Even the concern that scaling back sanctions could somehow “reward bad behavior” and undermine the Security Council’s authority feels hollow at this point. North Korea’s already been made an example of: there are very few countries that would dare or have the capacity to go through the same ordeal. What actually undermines the Council’s authority today is that its resolutions are so thoroughly defied and ignored by North Korean missile launches. “If the Council thought it had the authority to limit our right to self-defense,” the North Koreans must be thinking, “why didn’t they ban our entire army while they were at it?” It’s telling in this sense that Council unity is breaking down, as China and Russia lose patience with America’s perceived lack of compromise. They increasingly support North Korea and openly challenge the legality of U.S. unilateral sanctions.
It should be amply clear that North Korea has no intention to surrender and has the means and determination to pose a growing threat to American and allied security as long as it doesn’t see recognition of a right to exist.

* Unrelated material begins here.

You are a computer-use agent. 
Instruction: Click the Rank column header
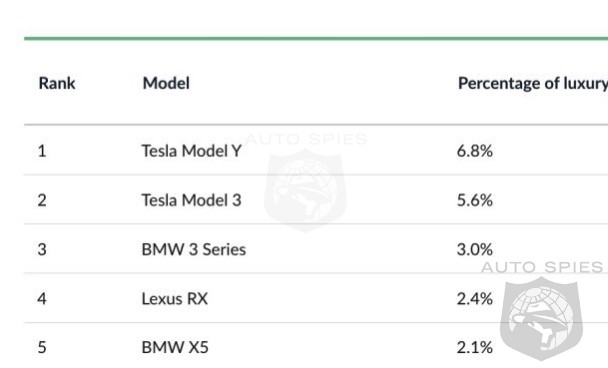[x=57, y=83]
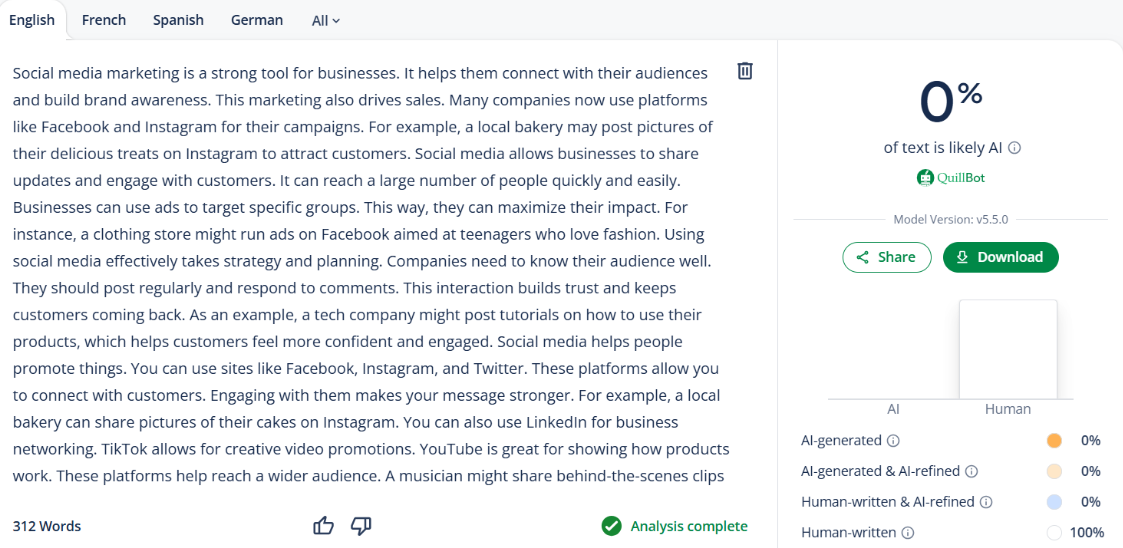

The status quo of a failed hardline policy remains much more dangerous than one of peace and reconciliation that at least ends the hostilities with this nuclear power, and then seeks to negotiate an arms control agreement. The coronavirus crisis creates political space to do so, as it reminds us of how misguided longstanding security priorities can turn out to be. We need to shake off the sunk costs fallacy and wake up to the opportunity costs of the fruitless policy on Korea.